Diesen Worten entsprechend wurde die Sonderausstellung „Ein bisschen Magier bin ich schon ... Otfried Preußlers Erzählwelten“ konzipiert: mit großflächigen Schautafeln, bunten Illustratio­nen, knappen, prägnanten Texten auf Deutsch, Englisch und Tschechisch und mit Ausstellungsstücken zu den Geschichten, wie etwa Omas Kaffee-mühle aus dem „Hotzenplotz“. 

Ferner gibt es eine Ecke, die Kinder anregt, sich als eine Figur aus Preußlers Geschichten zu verkleiden und sich dabei fotografieren zu lassen, sowie einen Tisch mit Mal- und Schreibstiften, um einen Brief an die kleine Hexe im Hexenhaus im tiefen Wald schreiben zu können. Dazu warten weitere museumspädagogische Aufgaben.  

Interessant sind auch die Begleitprogramme für Jung und Alt. Bereits stattgefunden hat – passend zur Weihnachtszeit  – ein Termin zum weniger bekannten Buch für erwachsene Leser: „Ein böhmisches Weihnachtsmärchen – Die Flucht nach Ägypten“, ein literarisches Meisterwerk, das den Weg der Heiligen Familie nach Ägypten durch das Königreich Böhmen führen lässt. Es erlaubt eine gleicher­maßen heitere und ernsthafte Lesart.

Preußlers Bücher sind immer in eine magische Welt eingebettet, in der das Übernatürliche und das Alltägliche verwoben sind. Seine Erzählstoffe stammen aus der Sagenwelt Böhmens und wurden ihm durch seine Oma Dora und seinen Vater schon als Kind vermittelt. Immer geht es Preußler um Wissensvermittlung, um moralische, ethische Werte. 
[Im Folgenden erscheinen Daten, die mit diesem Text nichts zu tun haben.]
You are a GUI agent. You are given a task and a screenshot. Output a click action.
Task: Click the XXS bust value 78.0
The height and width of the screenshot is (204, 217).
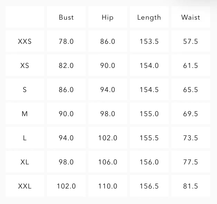tap(66, 41)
In allen seinen Büchern sind die Hauptfiguren Außenseiter in ihrer eigenen Welt – der kleine Wassermann, der seine Umgebung erkunden möchte, die kleine Hexe, die gegen die etablierten Normen der Hexenwelt rebelliert, das kleine Gespenst, das die bürgerliche Gesellschaft des kleinen Städtchens durcheinanderwirbelt, oder Kasperl und der Seppel, die sich dem Räuber Hotzenplotz entgegenstellen. 

Jede dieser Figuren hat einen tierischen Begleiter – sei es ein Karpfen, ein Rabe oder eine Eule, der hilft, sich in der Welt der Erwachsenen zurechtzufinden. Alle seine Geschichten werden mit Humor und in spielerischem Ton erzählt, was Kinder zum Lachen bringt und zugleich fesselt. Dabei ist seine Sprache einfach, klar und bildhaft. 

Häufig enthalten Preußlers Bücher auch Anspielungen und Persiflagen, die jungen Lesern kaum auffallen dürften: so der Name Hotzenplotz (heute der Ort Osoplaha in Böhmen), die Wetterhexe Muhme Rumpumpel (Liselotte von der Pfalz nannte die Marquise de Maintenon eine „Rumpumpel“). Sie belegen die umfassende Bildung des Autors. 

Nazi-Vergangenheit

Der Roman „Krabat“ basiert auf einer sorbischen Sage und erzählt eine düstere Geschichte eines Waisenkinds in einer Mühle in der Oberlausitz. Von diesem Roman sagt Preußler in Anspielung auf seine Vergangenheit im Nationalsozialismus: „Es ist … meine Geschichte, die Geschichte meiner Genera­tion, und es ist die Geschichte aller jungen Leute, die mit der Macht und ihren Verlockungen in Berührung kommen und sich darin verstricken.“

Einen Beitrag zu Preußlers enormem Erfolg als Autor lieferten auch die Illustrationen von Winnie Gebhardt-Gayler, die unter anderem den „Kleinen Wassermann“ und die „Kleine Hexe“ bebildert hat, und Franz Josef Tripp, der für die Räuber-Hotzenplotz-Trilogie sowie „Das kleine Gespenst“ verantwortlich zeichnet.